▸ **Task instructions**: Of all the lines in the entries below, give again exactly those starting at the line containing "Click the Email Id label" and ending at the line containing "The image size is (768, 768).", both ends included, and no others.

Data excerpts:
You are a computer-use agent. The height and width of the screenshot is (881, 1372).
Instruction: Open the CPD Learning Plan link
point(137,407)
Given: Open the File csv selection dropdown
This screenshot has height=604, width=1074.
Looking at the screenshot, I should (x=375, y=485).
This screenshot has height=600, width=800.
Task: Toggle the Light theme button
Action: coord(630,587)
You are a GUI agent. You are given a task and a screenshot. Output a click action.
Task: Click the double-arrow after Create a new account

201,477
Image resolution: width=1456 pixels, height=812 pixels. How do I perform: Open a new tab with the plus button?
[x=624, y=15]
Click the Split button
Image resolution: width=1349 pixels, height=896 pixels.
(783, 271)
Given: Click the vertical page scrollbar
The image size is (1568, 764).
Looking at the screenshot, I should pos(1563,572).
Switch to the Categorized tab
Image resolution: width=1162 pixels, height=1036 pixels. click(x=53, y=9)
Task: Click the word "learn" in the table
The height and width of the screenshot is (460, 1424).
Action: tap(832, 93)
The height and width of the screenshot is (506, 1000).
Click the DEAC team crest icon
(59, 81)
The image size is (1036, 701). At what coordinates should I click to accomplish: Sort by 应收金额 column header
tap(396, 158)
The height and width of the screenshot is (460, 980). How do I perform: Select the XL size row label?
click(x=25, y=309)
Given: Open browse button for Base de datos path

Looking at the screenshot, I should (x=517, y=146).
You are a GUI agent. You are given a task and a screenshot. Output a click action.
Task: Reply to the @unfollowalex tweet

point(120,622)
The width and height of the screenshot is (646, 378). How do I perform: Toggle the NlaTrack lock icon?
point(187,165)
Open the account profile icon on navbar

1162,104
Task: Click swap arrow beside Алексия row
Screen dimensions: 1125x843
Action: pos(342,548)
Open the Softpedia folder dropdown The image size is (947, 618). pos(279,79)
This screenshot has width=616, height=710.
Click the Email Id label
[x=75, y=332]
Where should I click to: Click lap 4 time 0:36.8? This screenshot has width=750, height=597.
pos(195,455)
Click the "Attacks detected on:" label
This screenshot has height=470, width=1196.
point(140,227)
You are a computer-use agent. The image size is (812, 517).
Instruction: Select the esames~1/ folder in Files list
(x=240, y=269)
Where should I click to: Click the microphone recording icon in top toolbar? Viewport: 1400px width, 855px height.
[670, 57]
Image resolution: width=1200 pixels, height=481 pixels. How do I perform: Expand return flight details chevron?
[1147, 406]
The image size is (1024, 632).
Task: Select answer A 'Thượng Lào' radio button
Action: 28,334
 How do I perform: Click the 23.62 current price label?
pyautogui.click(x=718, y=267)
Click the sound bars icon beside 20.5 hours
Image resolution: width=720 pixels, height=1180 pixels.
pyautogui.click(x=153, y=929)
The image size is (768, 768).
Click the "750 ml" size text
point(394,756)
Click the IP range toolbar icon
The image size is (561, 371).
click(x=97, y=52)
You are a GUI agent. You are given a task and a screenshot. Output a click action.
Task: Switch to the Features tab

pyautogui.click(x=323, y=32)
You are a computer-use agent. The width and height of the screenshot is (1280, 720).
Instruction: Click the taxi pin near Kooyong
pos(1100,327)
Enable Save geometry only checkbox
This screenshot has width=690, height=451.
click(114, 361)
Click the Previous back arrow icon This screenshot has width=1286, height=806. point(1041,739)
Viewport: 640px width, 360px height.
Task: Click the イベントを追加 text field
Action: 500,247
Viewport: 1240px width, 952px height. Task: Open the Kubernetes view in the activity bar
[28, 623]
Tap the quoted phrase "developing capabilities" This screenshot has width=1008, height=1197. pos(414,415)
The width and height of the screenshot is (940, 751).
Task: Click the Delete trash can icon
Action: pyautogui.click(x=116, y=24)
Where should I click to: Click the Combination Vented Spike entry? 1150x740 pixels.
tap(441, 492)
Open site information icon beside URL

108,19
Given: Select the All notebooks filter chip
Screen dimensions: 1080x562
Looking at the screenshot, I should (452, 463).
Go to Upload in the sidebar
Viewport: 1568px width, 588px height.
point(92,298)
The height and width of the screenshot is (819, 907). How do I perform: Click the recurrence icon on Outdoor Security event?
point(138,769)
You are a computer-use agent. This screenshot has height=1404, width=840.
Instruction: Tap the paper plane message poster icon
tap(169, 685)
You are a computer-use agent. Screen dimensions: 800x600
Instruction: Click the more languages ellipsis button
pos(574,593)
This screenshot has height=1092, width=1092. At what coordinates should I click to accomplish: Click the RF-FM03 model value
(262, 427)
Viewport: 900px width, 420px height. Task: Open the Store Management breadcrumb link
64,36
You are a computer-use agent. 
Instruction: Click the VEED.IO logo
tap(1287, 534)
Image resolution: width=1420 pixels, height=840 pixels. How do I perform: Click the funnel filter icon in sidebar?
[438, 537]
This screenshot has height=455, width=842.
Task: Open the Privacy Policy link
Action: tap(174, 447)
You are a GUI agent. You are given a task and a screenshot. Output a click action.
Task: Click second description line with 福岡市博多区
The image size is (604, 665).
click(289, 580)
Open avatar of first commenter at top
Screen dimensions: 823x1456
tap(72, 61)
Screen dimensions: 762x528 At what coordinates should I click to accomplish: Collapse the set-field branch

▸ **Written answer**:
Click the Email Id label
[x=75, y=332]
Where should I click to: Click lap 4 time 0:36.8? This screenshot has width=750, height=597.
pos(195,455)
Click the "Attacks detected on:" label
This screenshot has height=470, width=1196.
point(140,227)
You are a computer-use agent. The image size is (812, 517).
Instruction: Select the esames~1/ folder in Files list
(x=240, y=269)
Where should I click to: Click the microphone recording icon in top toolbar? Viewport: 1400px width, 855px height.
[670, 57]
Image resolution: width=1200 pixels, height=481 pixels. How do I perform: Expand return flight details chevron?
[1147, 406]
The image size is (1024, 632).
Task: Select answer A 'Thượng Lào' radio button
Action: 28,334
 How do I perform: Click the 23.62 current price label?
pyautogui.click(x=718, y=267)
Click the sound bars icon beside 20.5 hours
Image resolution: width=720 pixels, height=1180 pixels.
pyautogui.click(x=153, y=929)
The image size is (768, 768).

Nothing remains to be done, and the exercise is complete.